Post-Doctoral Research Visit F/M Postdoctoral Offer: Shared control in haptic teleoperation, toward dynamic authority distribution

Le descriptif de l’offre ci-dessous est en Anglais

Type de contrat : CDD

Niveau de diplôme exigé : Thèse ou équivalent

Fonction : Post-Doctorant

A propos du centre ou de la direction fonctionnelle

The Inria center at the University of Bordeaux is one of the nine Inria centers in France and has about twenty research teams.. The Inria centre is a major and recognized player in the field of digital sciences. It is at the heart of a rich R&D and innovation ecosystem: highly innovative SMEs, large industrial groups, competitiveness clusters, research and higher education players, laboratories of excellence, technological research institute...

Contexte et atouts du poste

Every year Inria International Relations Department has a few postdoctoral positions in order to support Inria international collaborations. A postdoctoral position is opened within the Inria-KAIST partnership. It is part of the SHAARE associate team, initiated between the Auctus team at Inria and the IRiS lab at KAIST that focuses on haptics and shared teleoperation. Together, we aim at developing shared-control approaches that, either, better guide the human through adaptive haptic guidance, or adjust the robot behavior according to the human gestures.

The Inria center of the University of Bordeaux is a public scientific institute located in Talence (France). It gathers together about twenty research teams in digital sciences, computer sciences, mathematics, robotics, and machine learning, with different academic and industrial partners.

KAIST, also known as the Korea Advanced Institute of Science and Technology, is a public research university located in Daejeon, South Korea. It is considered one of the top universities in Korea and is renowned for its excellence in science, engineering, and technology. The research areas at KAIST cover a wide range of fields, including physics, chemistry, materials science, engineering, computer science, and biology. The university has a particular strength in artificial intelligence and robotics, with world-class research teams in these areas.

Mission confiée

The postdoctoral contract will have a duration of 24 months. The start date will be between November 1st, 2024, and not later than January 1st, 2025, depending on the candidate availability. The postdoctoral fellow will be recruited by the Inria center of the University of Bordeaux (Auctus team) in France, where he/she will start the research contract. The project duration will be half-time divided between France and South Korea, with exchange periods at KAIST (IRiS lab) to share the works and progresses (please note that the visits have to respect Inria rules for missions).

Candidates for postdoctoral positions are recruited after the end of their PhD or after a first post-doctoral period: for the candidates who obtained their PhD in the Northern hemisphere, the date of the PhD defense shall be later than September 1, 2022; in the Southern hemisphere, later than April 1, 2022.

In order to encourage mobility, the postdoctoral position must take place in a scientific environment that is truly different from the one of the PhD (and, if applicable, from the position held since the PhD); particular attention is thus paid to French or international candidates who obtained their doctorate abroad.

 

Lab contacts:
Margot Vulliez (Inria) margot.vulliez@inria.fr and Jee-Hwan Ryu (KAIST) jhryu@kaist.ac.kr

 

Principales activités

Humans and robots can jointly perform a task in haptic teleoperation.
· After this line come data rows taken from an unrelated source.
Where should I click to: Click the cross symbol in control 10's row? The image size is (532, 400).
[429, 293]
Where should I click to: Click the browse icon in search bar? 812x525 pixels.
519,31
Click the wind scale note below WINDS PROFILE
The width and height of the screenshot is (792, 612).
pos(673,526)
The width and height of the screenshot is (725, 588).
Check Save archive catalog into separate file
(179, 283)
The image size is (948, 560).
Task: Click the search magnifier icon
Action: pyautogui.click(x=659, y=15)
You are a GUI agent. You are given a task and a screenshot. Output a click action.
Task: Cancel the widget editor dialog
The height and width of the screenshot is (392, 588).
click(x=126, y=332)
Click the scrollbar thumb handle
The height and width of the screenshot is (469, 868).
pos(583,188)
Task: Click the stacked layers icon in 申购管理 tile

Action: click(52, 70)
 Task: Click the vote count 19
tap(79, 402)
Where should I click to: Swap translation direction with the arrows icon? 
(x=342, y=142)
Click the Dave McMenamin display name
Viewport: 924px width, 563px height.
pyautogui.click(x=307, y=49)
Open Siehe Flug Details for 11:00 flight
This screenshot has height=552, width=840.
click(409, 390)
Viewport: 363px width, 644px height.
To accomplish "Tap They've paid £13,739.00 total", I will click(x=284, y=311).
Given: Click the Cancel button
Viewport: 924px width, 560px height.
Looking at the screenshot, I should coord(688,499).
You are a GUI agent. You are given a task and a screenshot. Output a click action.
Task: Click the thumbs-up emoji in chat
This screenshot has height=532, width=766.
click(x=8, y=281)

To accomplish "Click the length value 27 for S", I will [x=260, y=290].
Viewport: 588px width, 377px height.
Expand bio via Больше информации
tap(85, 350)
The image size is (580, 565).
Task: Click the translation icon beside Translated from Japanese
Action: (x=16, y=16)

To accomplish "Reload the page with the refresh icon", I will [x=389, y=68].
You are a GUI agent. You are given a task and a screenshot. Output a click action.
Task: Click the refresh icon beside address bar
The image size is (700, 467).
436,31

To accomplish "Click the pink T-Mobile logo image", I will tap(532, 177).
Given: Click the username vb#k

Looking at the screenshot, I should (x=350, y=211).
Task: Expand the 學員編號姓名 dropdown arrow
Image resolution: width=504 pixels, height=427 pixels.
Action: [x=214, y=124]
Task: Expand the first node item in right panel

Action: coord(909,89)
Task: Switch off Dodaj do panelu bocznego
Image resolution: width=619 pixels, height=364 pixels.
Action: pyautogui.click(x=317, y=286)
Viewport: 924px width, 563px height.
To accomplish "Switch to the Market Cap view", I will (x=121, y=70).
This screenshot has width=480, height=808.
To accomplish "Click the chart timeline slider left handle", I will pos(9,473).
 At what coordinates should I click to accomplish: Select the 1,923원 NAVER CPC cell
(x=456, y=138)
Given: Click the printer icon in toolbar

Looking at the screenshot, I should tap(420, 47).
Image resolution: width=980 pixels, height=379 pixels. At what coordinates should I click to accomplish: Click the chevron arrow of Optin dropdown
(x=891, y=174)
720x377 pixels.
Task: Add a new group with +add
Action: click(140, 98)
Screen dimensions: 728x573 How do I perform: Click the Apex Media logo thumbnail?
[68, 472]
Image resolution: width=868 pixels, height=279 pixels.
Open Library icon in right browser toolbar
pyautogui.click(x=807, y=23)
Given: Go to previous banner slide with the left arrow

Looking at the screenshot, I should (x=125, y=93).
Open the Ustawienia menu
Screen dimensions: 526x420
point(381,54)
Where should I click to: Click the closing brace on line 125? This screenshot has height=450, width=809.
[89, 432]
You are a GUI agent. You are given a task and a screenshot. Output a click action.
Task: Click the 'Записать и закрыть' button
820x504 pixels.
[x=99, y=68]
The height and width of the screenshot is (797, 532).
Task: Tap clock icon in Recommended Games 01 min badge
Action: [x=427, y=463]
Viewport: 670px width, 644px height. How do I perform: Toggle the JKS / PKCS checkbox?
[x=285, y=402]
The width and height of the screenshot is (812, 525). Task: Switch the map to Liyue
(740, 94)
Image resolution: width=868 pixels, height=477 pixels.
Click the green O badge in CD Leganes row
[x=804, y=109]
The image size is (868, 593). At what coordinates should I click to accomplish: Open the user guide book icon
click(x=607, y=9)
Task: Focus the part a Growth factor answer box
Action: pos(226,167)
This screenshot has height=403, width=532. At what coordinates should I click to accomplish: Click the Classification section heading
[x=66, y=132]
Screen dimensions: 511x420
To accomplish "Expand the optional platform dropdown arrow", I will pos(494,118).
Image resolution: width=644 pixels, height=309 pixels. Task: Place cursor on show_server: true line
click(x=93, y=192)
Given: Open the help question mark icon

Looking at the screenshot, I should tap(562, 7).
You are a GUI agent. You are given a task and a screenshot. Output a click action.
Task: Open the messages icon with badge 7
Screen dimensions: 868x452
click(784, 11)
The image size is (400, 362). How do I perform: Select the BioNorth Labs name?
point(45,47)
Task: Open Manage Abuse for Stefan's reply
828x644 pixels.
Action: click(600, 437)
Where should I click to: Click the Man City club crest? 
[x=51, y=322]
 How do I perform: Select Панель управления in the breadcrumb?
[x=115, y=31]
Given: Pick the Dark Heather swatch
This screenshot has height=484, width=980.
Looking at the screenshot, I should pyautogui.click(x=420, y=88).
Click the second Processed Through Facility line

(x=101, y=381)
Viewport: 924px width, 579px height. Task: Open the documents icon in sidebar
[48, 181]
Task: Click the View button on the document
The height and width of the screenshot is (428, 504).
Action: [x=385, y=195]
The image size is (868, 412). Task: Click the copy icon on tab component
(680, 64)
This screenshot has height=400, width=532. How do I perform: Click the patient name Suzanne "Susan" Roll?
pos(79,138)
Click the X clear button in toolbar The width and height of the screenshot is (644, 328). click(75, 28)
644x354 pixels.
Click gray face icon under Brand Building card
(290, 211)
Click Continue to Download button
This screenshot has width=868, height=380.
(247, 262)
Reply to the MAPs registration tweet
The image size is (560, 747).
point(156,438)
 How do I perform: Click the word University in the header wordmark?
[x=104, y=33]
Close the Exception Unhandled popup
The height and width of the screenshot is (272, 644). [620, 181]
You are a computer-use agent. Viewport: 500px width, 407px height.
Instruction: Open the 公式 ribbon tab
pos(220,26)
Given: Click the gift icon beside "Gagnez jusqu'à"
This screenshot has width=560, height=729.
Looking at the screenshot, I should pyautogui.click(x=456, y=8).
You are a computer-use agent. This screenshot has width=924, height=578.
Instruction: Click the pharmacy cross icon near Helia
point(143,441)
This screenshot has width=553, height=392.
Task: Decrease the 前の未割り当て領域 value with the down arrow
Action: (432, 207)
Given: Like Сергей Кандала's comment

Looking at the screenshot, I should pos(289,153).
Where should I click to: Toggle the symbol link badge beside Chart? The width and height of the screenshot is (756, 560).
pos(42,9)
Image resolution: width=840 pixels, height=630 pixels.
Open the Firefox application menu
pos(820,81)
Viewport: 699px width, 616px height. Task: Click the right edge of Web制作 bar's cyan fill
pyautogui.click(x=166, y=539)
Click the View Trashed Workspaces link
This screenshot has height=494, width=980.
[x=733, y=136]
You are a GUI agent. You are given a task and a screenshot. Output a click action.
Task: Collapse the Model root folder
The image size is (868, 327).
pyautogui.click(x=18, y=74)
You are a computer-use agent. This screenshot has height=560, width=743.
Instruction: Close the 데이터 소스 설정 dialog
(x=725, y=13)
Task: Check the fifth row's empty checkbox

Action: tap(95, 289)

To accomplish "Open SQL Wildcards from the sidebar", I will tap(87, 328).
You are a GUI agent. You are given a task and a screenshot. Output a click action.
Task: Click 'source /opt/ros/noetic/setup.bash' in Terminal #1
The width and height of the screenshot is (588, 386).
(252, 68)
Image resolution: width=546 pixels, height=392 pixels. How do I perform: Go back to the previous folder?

The human operator remotely controls the robot while receiving feedback on the task environment. Such remote interaction is particularly beneficial in confined, unsafe, or sensitive environments such as hazardous sites, underwater or space. It naturally combines human high-level intelligence and robot physical capabilities while maintaining the safety and comfort required for the Human. Unfortunately, conventional teleoperation methods do not leverage the robot assistance and collaborative ability to its fullest, since the operator fully controls the remote task, with a high mental workload and poor performances.

Recent shared-autonomy concepts have been proposed in the literature to transfer part of the task from the human to the robot. These approaches range from complementary and predefined subtask allocations to adaptive shared-control methods. Focusing on this second and more flexible paradigm, the postdoctoral project aims at improving shared control in haptic teleoperation.

To act as an effective collaborator, the robot should adapt its assistive behavior with respect to the human intent. The human inputs are first analyzed to infer the operator goal (such as the target object in pick-and-place) and consequently planned the robot assistive behavior. The authority level, that gives the impact of each agent on the action, is then fixed depending on some task-oriented criteria. The shared-autonomy approach combines the human motions and the robot assistive motions into a joint action, based on the authority distribution. A Model Predictive Shared Controller is developed at Auctus team [1] to compute the robot motion on a time horizon, given both the human and robot assistive trajectories. It generates a unified action, formulated as an optimization problem under robot and human limits and environmental constraints.

Two key aspects must be studied in our shared-autonomy approach to improve human-robot coordination and better share the task. According to their background and preferences, the postdoctoral scholar will work on these challenges:

1. Developing a method that dynamically adapts the authority level to better distribute the task between the human-robot agents. In conventional approaches the authority level is computed at each task state, as a function of task-oriented criteria (proximity to target [2]) or human-based indices (expertise [3], human activity [4]). The IriS lab has proposed a dynamic authority distribution method [4] that allocates the control authority in real-time from the energy produced in the human-robot interaction. This approach should be extended to a global optimization problem that capture task, human, environment factors to online shift the authority level.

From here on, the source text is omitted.